5 de março de 2006

A Razão da Morte Súbita

morte subita
Não seria interessante se a única forma de morte possível fosse uma explosão súbita da cabeça? Se não houvessem outras formas de morte? Se toda a gente morresse assim? Mais cedo ou mais tarde, sem aviso, a nossa cabeça explodia. Sabem o que eu acho? Acho que as pessoas acabariam por habituar-se. Acho que as pessoas aprendem a lidar com tudo se acharem que é inevitável.
Imaginem um bando de tipos a cantar «Parabéns a Você».
«... cantam as nossas almas; para o menino Carlitos, uma salva de...» BUM! A cabeça do Carlitos explode. Mas as velas do bolo são apagadas de qualquer forma, por isso o ritual está completo e toda a gente aplaude.
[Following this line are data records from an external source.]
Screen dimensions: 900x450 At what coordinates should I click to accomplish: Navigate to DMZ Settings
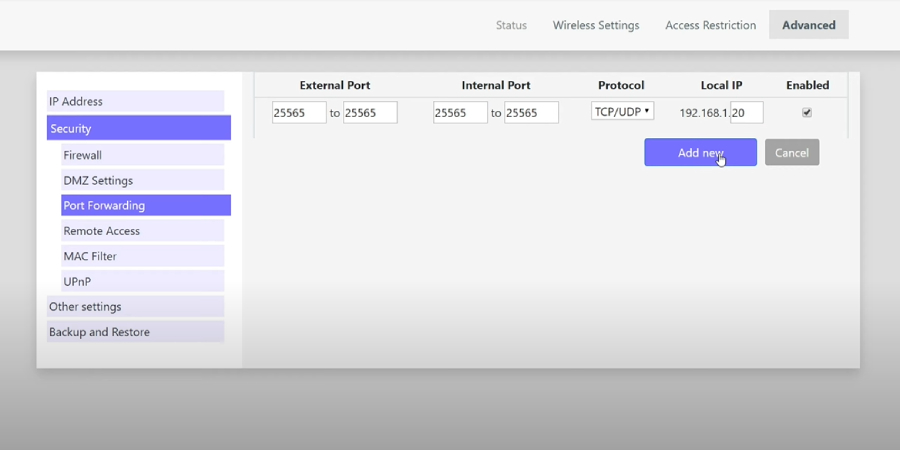pos(142,180)

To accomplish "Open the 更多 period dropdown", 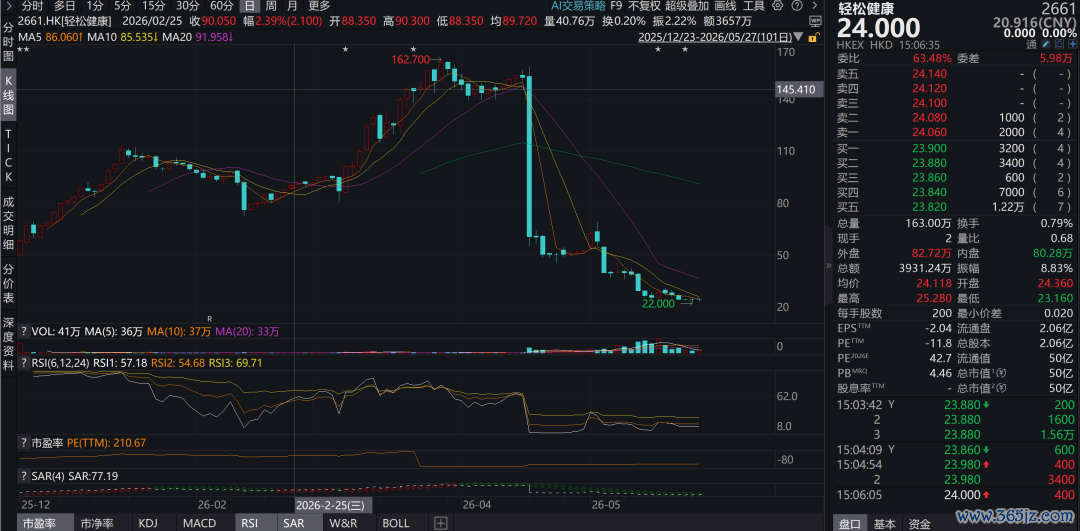I will pyautogui.click(x=319, y=6).
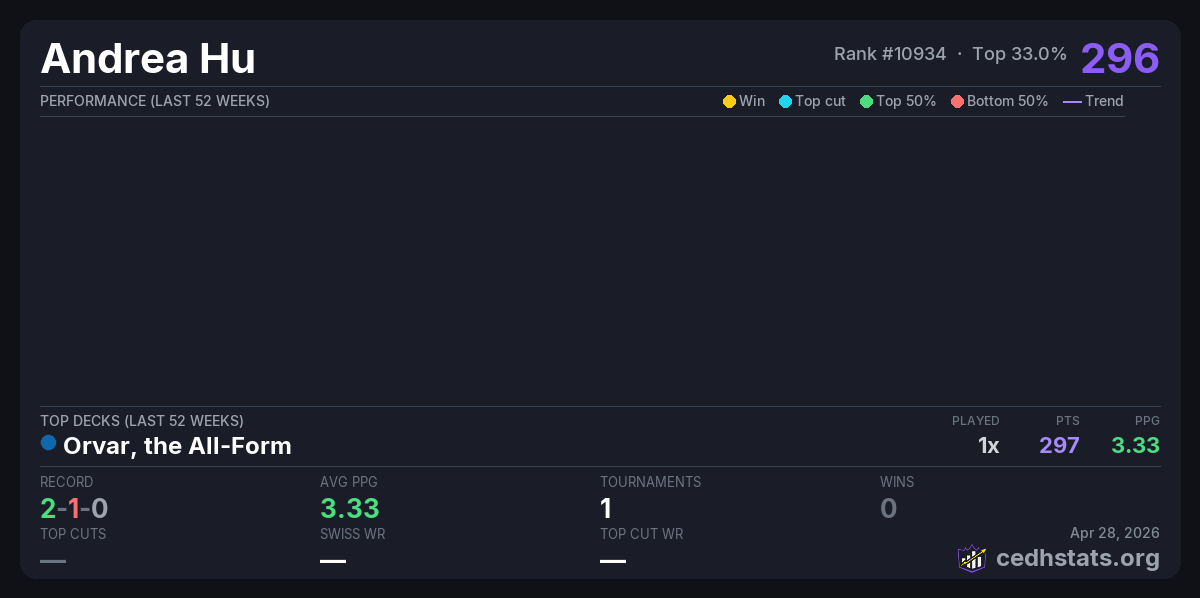Click the player name Andrea Hu

pos(148,59)
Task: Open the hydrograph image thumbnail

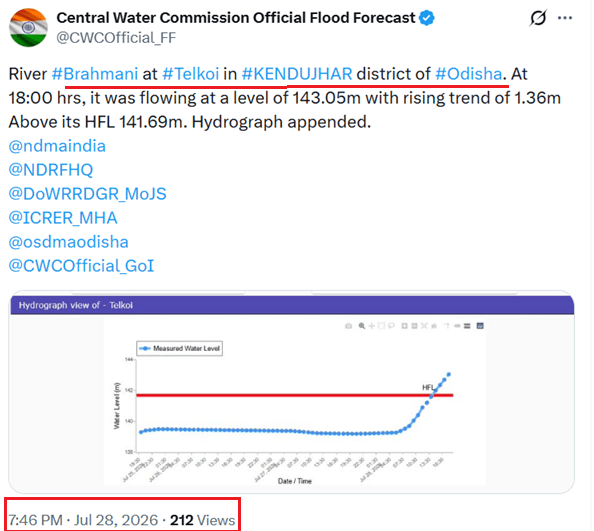Action: pos(291,392)
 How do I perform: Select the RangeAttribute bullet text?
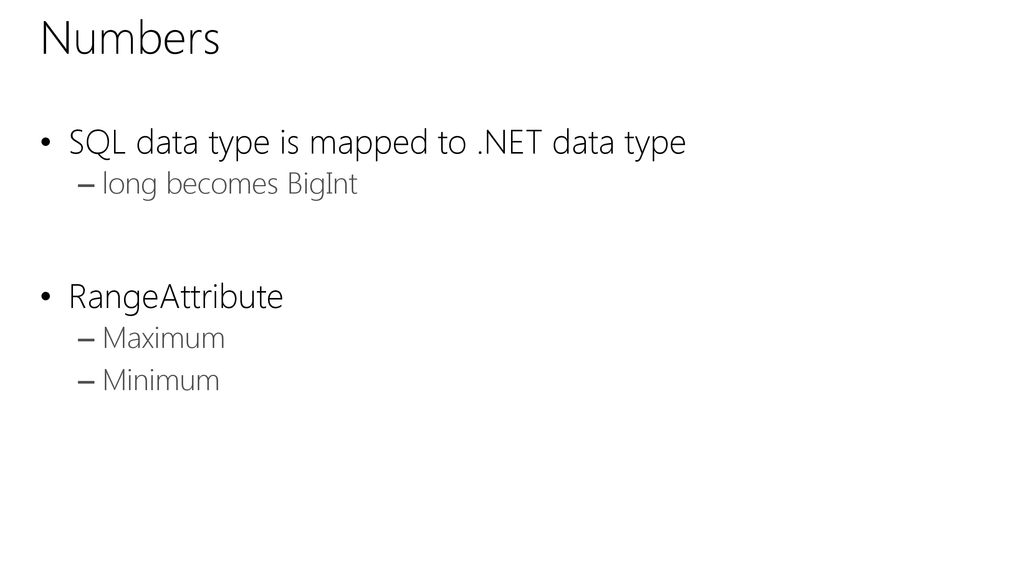[x=176, y=296]
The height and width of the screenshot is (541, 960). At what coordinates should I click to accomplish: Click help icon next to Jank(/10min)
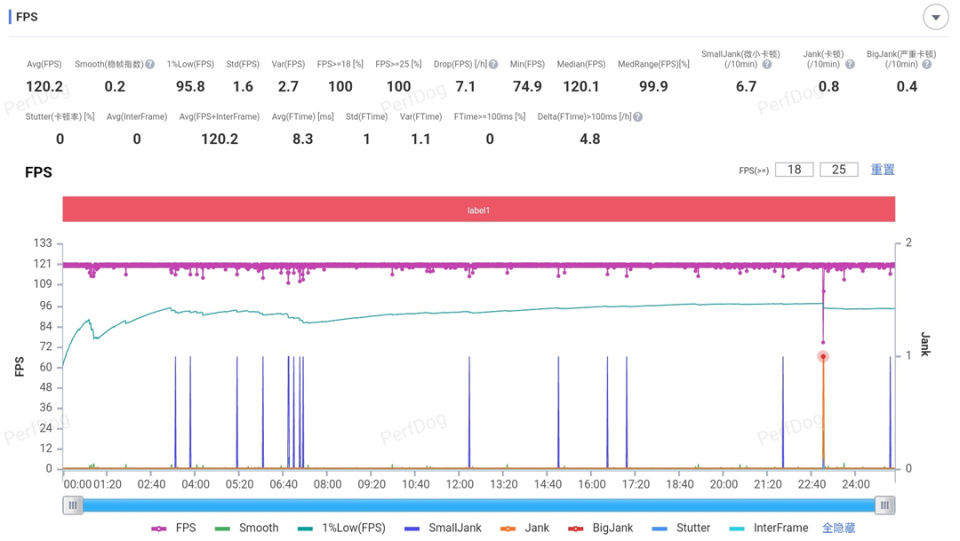tap(850, 64)
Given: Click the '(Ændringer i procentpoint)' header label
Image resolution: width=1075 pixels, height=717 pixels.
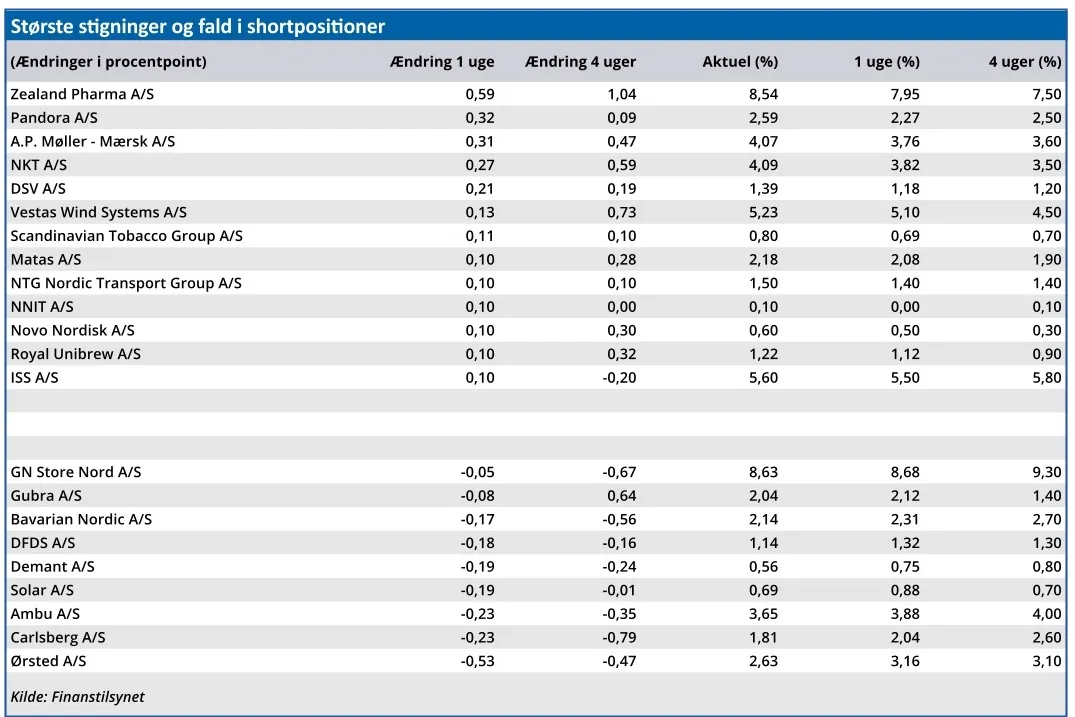Looking at the screenshot, I should click(108, 62).

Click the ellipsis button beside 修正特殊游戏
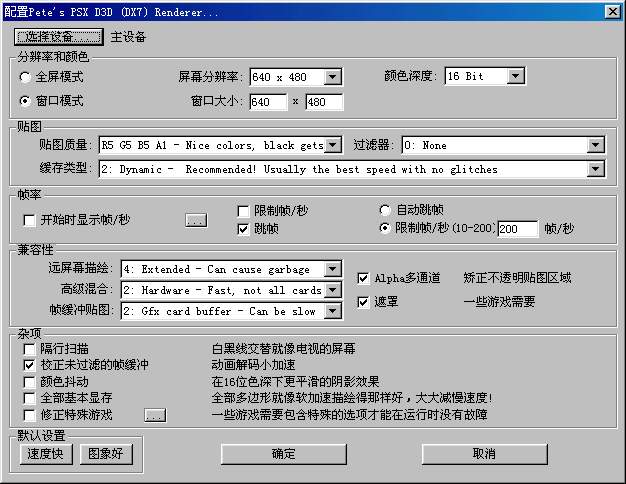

Claro que teria de haver o contratempo ocasional. «Outra cabeça? Ora bolas! Já é a segunda esta semana. Ainda mandei limpar o fato há pouco tempo». Mas aprenderíamos a lidar com isso.
Imaginem que estão sentados num restaurante com a vossa namorada e o empregado está a ditar-vos os pratos do dia: «Hoje temos os mamilos de morcego marinados num molho de rabos de panda...» BUM! A cabeça do empregado explode. Aposto que nem iam ligar.
«Querida, ele disse mamilos de morcego ou de borrego? É melhor chamarmos outro empregado. E pedir mais azeitonas. Não vou comer estas. Ele tinha o prato na mão quando explodiu. Sou alérgico a mamilos de morcego. Acho que vou pedir a pila de pinguim à casa ou a caçarola de tomates de alce. Então e tu? Espera, não te mexas. Tens um bocado de sobrancelha na bochecha. Pronto, já está. Já agora, querida, que vinho vai bem com miolos?»